___ Data records ___

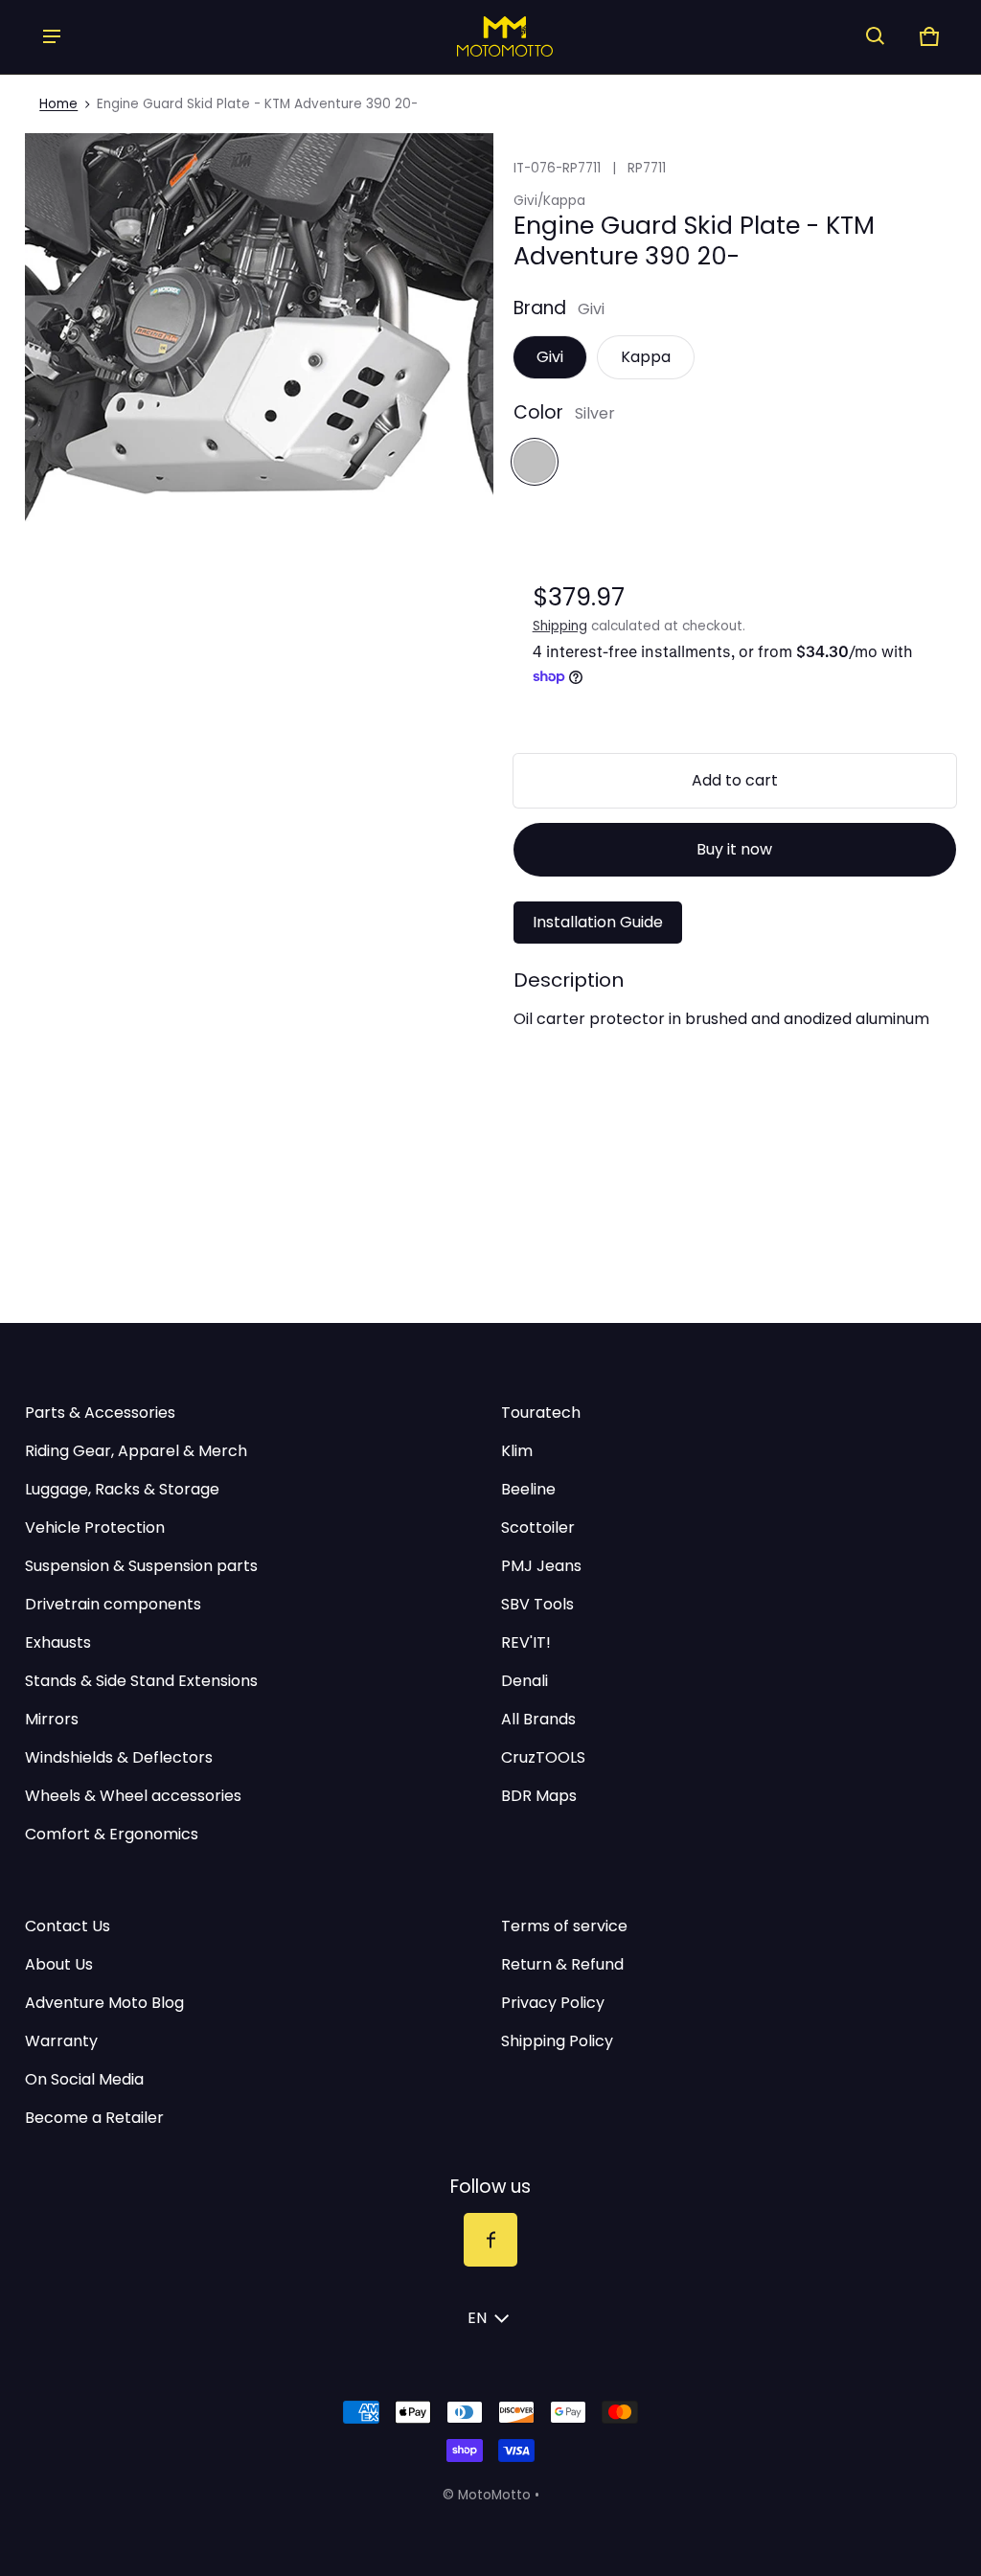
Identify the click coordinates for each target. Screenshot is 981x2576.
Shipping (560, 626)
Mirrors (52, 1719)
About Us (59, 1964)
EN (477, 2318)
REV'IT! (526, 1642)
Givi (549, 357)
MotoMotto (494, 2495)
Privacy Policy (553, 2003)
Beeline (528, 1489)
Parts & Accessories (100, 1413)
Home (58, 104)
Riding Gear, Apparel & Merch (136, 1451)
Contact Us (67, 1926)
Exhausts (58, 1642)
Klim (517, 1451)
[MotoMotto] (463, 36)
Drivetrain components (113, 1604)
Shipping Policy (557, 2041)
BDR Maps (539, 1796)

___

## Directions
Copy the listing exactly. Leave the pictures out.

## Your response
Identify the click coordinates for each target. Screenshot is 981x2576.
Shipping (560, 626)
Mirrors (52, 1719)
About Us (59, 1964)
EN (477, 2318)
REV'IT! (526, 1642)
Givi (549, 357)
MotoMotto (494, 2495)
Privacy Policy (553, 2003)
Beeline (528, 1489)
Parts & Accessories (100, 1413)
Home (58, 104)
Riding Gear, Apparel & Merch (136, 1451)
Contact Us (67, 1926)
Exhausts (58, 1642)
Klim (517, 1451)
[MotoMotto] (463, 36)
Drivetrain components (113, 1604)
Shipping Policy (557, 2041)
BDR Maps (539, 1796)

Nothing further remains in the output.